The history of the title to the James S. Ogden survey of 640 acres, patent No. 637, in Sabine county, Tex., subsequent to the common source, is as follows: Thompson Allen was the common source of title. Holding under the common source,.on October 10, 1870, John Allen conveyed an undivided one-sixth interest in the Ogden survey to John A. Morris, and on the 20th day of September, 1870, W. W. Allen also conveyed an undivided one-sixth interest to Morris. On the 7th day of July, 1891, Morris conveyed his undivided one-third interest to J. O. Toole, who, on the 10th of July, 1800, conveyed the same interest to A. D. Hamilton, who, on the 5th of December, 1001, joined by John H. Kirby, conveyed the same interest to Houston Oil Company. On the 4th of August, 1016, Houston Oil Company conveyed this same interest to Southwestern Settlement & Development Company. Afterwards, joined by Houston Oil Company, Southwestern Settlement & Development Company conveyed the timber on this one-third undivided interest to Kirby Lumber Company. Every conveyance in Kirby Lumber Company’s chain of title described the one-third interest held by it as an undivided interest.

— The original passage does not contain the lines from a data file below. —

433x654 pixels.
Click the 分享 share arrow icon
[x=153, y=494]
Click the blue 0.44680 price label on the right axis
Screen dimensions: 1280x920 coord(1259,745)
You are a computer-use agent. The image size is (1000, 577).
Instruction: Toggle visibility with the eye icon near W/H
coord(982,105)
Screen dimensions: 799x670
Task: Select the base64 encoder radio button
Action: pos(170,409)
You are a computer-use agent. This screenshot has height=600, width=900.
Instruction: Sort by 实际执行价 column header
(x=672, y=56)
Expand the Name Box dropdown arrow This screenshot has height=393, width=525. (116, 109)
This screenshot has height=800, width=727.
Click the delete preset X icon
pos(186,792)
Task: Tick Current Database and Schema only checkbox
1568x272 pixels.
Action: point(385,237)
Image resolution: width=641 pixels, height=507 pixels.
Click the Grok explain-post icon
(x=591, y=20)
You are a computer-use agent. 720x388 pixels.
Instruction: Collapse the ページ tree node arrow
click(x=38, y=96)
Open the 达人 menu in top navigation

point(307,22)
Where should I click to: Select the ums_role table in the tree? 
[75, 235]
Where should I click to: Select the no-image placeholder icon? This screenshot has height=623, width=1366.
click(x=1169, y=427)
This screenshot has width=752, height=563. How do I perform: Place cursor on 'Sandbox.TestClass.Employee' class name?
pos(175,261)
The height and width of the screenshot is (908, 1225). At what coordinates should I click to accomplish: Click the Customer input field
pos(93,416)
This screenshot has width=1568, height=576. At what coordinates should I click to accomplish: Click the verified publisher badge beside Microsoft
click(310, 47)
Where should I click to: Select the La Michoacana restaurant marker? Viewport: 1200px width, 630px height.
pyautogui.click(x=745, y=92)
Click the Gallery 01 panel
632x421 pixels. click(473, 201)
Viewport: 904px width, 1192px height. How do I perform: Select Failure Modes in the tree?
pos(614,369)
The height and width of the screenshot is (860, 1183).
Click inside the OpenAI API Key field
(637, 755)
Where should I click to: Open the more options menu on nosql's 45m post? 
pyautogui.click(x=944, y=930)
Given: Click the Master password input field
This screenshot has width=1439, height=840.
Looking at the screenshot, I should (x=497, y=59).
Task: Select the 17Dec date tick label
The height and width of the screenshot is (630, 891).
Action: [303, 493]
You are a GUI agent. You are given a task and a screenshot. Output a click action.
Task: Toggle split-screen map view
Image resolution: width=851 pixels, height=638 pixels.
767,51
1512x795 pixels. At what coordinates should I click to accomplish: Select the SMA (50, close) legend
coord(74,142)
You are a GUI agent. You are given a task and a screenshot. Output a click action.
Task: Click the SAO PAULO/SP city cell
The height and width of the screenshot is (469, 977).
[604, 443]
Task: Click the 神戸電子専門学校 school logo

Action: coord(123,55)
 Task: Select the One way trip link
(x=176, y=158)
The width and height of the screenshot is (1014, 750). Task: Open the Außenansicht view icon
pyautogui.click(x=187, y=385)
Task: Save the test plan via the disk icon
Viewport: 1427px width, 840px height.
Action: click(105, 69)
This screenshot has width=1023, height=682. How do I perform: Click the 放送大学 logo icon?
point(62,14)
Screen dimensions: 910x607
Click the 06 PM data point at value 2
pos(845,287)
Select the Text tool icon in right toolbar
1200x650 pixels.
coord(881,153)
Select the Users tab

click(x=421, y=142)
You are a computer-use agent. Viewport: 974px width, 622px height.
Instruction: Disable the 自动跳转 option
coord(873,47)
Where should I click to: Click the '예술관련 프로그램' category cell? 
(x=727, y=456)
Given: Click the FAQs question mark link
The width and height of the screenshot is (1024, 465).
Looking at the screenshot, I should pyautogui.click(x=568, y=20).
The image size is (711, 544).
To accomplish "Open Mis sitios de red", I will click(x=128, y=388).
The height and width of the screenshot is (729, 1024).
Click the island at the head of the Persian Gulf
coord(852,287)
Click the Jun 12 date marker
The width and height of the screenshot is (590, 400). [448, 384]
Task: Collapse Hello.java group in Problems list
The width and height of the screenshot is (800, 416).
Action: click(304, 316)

Temple Lumber Company’s title, under the common source, originated on the 22d day of July, 1S70, under a deed whereby Cornelia L. Oliver conveyed to Lévi T. Allen her undivided one-sixth interest in the Ogden survey. On the 10th of December, 1881, Levi T. Allen conveyed to W. W. Weatherred an undivided two-sixths interest in this survey. On the 15th of October, 1881, Jerusha C. Speights, joined by her husband, conveyed her undivided one-sixth interest in this survey to W. W. Weatherred. On the 10th of December, 1881, Weatherred conveyed to Benjamin F. Van Meter a specific 427 acres on this survey, describing it as follows: “Four hundred and twenty seven acres off of the James S. Ogden survey of six hundred and forty acres, it being the tract of land described in Patent No. 367, Vol. 2 issued by the State of Texas to James S. Ogden on the 3rd day of Nov. A. D. 1840, situated in Sabine County, Texas, about five miles east of the town of Milam. The land hereby conveyed is all of said Ogden survey except two hundred and thirteen acres off of the east end of said tract owned by John A. Morris, for more particular description of said survey reference may be had to the county records of Sabine County.”
By deed dated the 20th day of January, 1S83, Van Meter conveyed his 427 acres to C. P. Huntington, describing it as follows: “Four hundred and twenty-seven (427) acres of the J. S. Ogden survey, deeded to me by ' W. W. Weatherred by deed dated Deer. 10th 1881, and recorded in records of Sabine County, Book D pages 426 & 427.”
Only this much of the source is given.